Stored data
:::::
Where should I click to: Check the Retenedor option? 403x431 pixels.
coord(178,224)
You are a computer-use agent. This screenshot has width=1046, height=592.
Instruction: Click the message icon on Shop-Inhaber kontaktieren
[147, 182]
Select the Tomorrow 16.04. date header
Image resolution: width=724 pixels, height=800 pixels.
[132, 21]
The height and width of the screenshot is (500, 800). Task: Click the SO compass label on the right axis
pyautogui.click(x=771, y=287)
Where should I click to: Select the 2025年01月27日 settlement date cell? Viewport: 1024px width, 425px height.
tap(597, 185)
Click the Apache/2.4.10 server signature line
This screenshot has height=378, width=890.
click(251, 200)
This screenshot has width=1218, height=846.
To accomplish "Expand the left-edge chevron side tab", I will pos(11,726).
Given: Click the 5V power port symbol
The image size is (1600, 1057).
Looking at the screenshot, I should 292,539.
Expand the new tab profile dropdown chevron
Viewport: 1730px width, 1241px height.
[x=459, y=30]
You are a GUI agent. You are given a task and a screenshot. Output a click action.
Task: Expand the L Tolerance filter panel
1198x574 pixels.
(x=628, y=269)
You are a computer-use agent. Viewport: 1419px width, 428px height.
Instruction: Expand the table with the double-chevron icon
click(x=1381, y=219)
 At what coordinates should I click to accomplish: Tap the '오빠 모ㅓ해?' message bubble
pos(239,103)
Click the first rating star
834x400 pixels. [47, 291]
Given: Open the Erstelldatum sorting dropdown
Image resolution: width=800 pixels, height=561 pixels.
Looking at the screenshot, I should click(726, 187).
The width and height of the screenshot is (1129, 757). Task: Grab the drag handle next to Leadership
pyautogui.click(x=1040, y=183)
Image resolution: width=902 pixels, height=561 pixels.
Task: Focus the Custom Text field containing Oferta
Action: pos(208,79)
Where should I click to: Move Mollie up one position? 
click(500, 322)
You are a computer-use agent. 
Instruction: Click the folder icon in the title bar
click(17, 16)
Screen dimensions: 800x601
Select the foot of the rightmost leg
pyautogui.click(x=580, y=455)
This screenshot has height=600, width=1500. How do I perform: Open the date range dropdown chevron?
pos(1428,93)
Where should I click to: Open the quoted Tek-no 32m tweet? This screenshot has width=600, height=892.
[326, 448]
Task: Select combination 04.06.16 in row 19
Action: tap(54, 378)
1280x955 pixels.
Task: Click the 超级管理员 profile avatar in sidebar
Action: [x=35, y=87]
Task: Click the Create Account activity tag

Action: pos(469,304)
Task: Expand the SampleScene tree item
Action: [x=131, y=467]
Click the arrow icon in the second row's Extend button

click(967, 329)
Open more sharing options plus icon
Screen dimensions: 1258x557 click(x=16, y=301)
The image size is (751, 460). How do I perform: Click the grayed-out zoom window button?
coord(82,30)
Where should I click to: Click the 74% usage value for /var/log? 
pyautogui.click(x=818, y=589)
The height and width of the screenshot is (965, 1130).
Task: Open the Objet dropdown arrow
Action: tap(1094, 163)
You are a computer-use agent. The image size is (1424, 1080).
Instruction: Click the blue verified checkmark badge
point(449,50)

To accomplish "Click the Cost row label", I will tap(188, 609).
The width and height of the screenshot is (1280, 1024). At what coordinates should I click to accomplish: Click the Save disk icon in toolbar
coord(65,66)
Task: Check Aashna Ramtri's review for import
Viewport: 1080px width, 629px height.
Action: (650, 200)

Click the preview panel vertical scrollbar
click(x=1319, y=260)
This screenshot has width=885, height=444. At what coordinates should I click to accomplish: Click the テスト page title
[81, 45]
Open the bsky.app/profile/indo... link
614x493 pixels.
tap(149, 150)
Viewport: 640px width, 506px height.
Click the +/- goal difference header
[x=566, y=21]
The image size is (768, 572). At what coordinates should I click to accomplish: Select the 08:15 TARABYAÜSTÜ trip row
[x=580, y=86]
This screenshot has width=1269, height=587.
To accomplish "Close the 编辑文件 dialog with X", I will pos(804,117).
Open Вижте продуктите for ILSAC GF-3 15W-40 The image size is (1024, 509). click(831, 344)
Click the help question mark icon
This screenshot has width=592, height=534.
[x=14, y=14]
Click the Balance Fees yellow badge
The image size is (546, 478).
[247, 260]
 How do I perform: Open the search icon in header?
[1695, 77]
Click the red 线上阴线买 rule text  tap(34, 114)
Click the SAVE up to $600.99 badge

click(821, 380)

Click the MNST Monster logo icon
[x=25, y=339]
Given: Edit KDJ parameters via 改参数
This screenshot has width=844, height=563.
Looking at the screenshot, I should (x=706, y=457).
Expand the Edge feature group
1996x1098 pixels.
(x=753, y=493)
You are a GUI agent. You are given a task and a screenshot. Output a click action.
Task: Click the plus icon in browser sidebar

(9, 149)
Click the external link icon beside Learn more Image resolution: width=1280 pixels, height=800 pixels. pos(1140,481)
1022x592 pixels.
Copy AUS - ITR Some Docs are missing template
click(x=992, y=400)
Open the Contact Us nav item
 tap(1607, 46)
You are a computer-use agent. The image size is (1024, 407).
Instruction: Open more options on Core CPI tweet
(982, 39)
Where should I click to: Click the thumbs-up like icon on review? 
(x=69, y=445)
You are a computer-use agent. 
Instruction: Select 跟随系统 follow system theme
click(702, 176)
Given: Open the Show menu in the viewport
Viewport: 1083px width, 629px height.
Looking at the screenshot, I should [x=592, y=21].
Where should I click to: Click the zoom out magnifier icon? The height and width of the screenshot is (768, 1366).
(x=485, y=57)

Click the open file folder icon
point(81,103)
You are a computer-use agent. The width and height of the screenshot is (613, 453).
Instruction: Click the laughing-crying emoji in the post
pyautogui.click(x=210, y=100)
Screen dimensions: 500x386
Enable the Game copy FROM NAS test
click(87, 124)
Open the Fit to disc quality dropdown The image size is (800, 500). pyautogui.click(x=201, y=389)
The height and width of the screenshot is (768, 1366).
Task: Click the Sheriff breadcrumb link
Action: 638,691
:::::
[Exercise aim] So that nothing is lost, write out each record exactly as it appears above.

[Answer for this exercise]
Where should I click to: Check the Retenedor option? 403x431 pixels.
coord(178,224)
You are a computer-use agent. This screenshot has width=1046, height=592.
Instruction: Click the message icon on Shop-Inhaber kontaktieren
[147, 182]
Select the Tomorrow 16.04. date header
Image resolution: width=724 pixels, height=800 pixels.
[132, 21]
The height and width of the screenshot is (500, 800). Task: Click the SO compass label on the right axis
pyautogui.click(x=771, y=287)
Where should I click to: Select the 2025年01月27日 settlement date cell? Viewport: 1024px width, 425px height.
tap(597, 185)
Click the Apache/2.4.10 server signature line
This screenshot has height=378, width=890.
click(251, 200)
This screenshot has width=1218, height=846.
To accomplish "Expand the left-edge chevron side tab", I will pos(11,726).
Given: Click the 5V power port symbol
The image size is (1600, 1057).
Looking at the screenshot, I should 292,539.
Expand the new tab profile dropdown chevron
Viewport: 1730px width, 1241px height.
[x=459, y=30]
You are a GUI agent. You are given a task and a screenshot. Output a click action.
Task: Expand the L Tolerance filter panel
1198x574 pixels.
(x=628, y=269)
You are a computer-use agent. Viewport: 1419px width, 428px height.
Instruction: Expand the table with the double-chevron icon
click(x=1381, y=219)
 At what coordinates should I click to accomplish: Tap the '오빠 모ㅓ해?' message bubble
pos(239,103)
Click the first rating star
834x400 pixels. [47, 291]
Given: Open the Erstelldatum sorting dropdown
Image resolution: width=800 pixels, height=561 pixels.
Looking at the screenshot, I should click(726, 187).
The width and height of the screenshot is (1129, 757). Task: Grab the drag handle next to Leadership
pyautogui.click(x=1040, y=183)
Image resolution: width=902 pixels, height=561 pixels.
Task: Focus the Custom Text field containing Oferta
Action: pos(208,79)
Where should I click to: Move Mollie up one position? 
click(500, 322)
You are a computer-use agent. 
Instruction: Click the folder icon in the title bar
click(17, 16)
Screen dimensions: 800x601
Select the foot of the rightmost leg
pyautogui.click(x=580, y=455)
This screenshot has height=600, width=1500. How do I perform: Open the date range dropdown chevron?
pos(1428,93)
Where should I click to: Open the quoted Tek-no 32m tweet? This screenshot has width=600, height=892.
[326, 448]
Task: Select combination 04.06.16 in row 19
Action: tap(54, 378)
1280x955 pixels.
Task: Click the 超级管理员 profile avatar in sidebar
Action: [x=35, y=87]
Task: Click the Create Account activity tag

Action: pos(469,304)
Task: Expand the SampleScene tree item
Action: [x=131, y=467]
Click the arrow icon in the second row's Extend button

click(967, 329)
Open more sharing options plus icon
Screen dimensions: 1258x557 click(x=16, y=301)
The image size is (751, 460). How do I perform: Click the grayed-out zoom window button?
coord(82,30)
Where should I click to: Click the 74% usage value for /var/log? 
pyautogui.click(x=818, y=589)
The height and width of the screenshot is (965, 1130).
Task: Open the Objet dropdown arrow
Action: tap(1094, 163)
You are a computer-use agent. The image size is (1424, 1080).
Instruction: Click the blue verified checkmark badge
point(449,50)

To accomplish "Click the Cost row label", I will tap(188, 609).
The width and height of the screenshot is (1280, 1024). At what coordinates should I click to accomplish: Click the Save disk icon in toolbar
coord(65,66)
Task: Check Aashna Ramtri's review for import
Viewport: 1080px width, 629px height.
Action: (650, 200)

Click the preview panel vertical scrollbar
click(x=1319, y=260)
This screenshot has width=885, height=444. At what coordinates should I click to accomplish: Click the テスト page title
[81, 45]
Open the bsky.app/profile/indo... link
614x493 pixels.
tap(149, 150)
Viewport: 640px width, 506px height.
Click the +/- goal difference header
[x=566, y=21]
The image size is (768, 572). At what coordinates should I click to accomplish: Select the 08:15 TARABYAÜSTÜ trip row
[x=580, y=86]
This screenshot has width=1269, height=587.
To accomplish "Close the 编辑文件 dialog with X", I will pos(804,117).
Open Вижте продуктите for ILSAC GF-3 15W-40 The image size is (1024, 509). click(831, 344)
Click the help question mark icon
This screenshot has width=592, height=534.
[x=14, y=14]
Click the Balance Fees yellow badge
The image size is (546, 478).
[247, 260]
 How do I perform: Open the search icon in header?
[1695, 77]
Click the red 线上阴线买 rule text  tap(34, 114)
Click the SAVE up to $600.99 badge

click(821, 380)

Click the MNST Monster logo icon
[x=25, y=339]
Given: Edit KDJ parameters via 改参数
This screenshot has width=844, height=563.
Looking at the screenshot, I should (x=706, y=457).
Expand the Edge feature group
1996x1098 pixels.
(x=753, y=493)
You are a GUI agent. You are given a task and a screenshot. Output a click action.
Task: Click the plus icon in browser sidebar

(9, 149)
Click the external link icon beside Learn more Image resolution: width=1280 pixels, height=800 pixels. pos(1140,481)
1022x592 pixels.
Copy AUS - ITR Some Docs are missing template
click(x=992, y=400)
Open the Contact Us nav item
 tap(1607, 46)
You are a computer-use agent. The image size is (1024, 407).
Instruction: Open more options on Core CPI tweet
(982, 39)
Where should I click to: Click the thumbs-up like icon on review? 
(x=69, y=445)
You are a computer-use agent. 
Instruction: Select 跟随系统 follow system theme
click(702, 176)
Given: Open the Show menu in the viewport
Viewport: 1083px width, 629px height.
Looking at the screenshot, I should [x=592, y=21].
Where should I click to: Click the zoom out magnifier icon? The height and width of the screenshot is (768, 1366).
(x=485, y=57)

Click the open file folder icon
point(81,103)
You are a computer-use agent. The width and height of the screenshot is (613, 453).
Instruction: Click the laughing-crying emoji in the post
pyautogui.click(x=210, y=100)
Screen dimensions: 500x386
Enable the Game copy FROM NAS test
click(87, 124)
Open the Fit to disc quality dropdown The image size is (800, 500). pyautogui.click(x=201, y=389)
The height and width of the screenshot is (768, 1366).
Task: Click the Sheriff breadcrumb link
Action: 638,691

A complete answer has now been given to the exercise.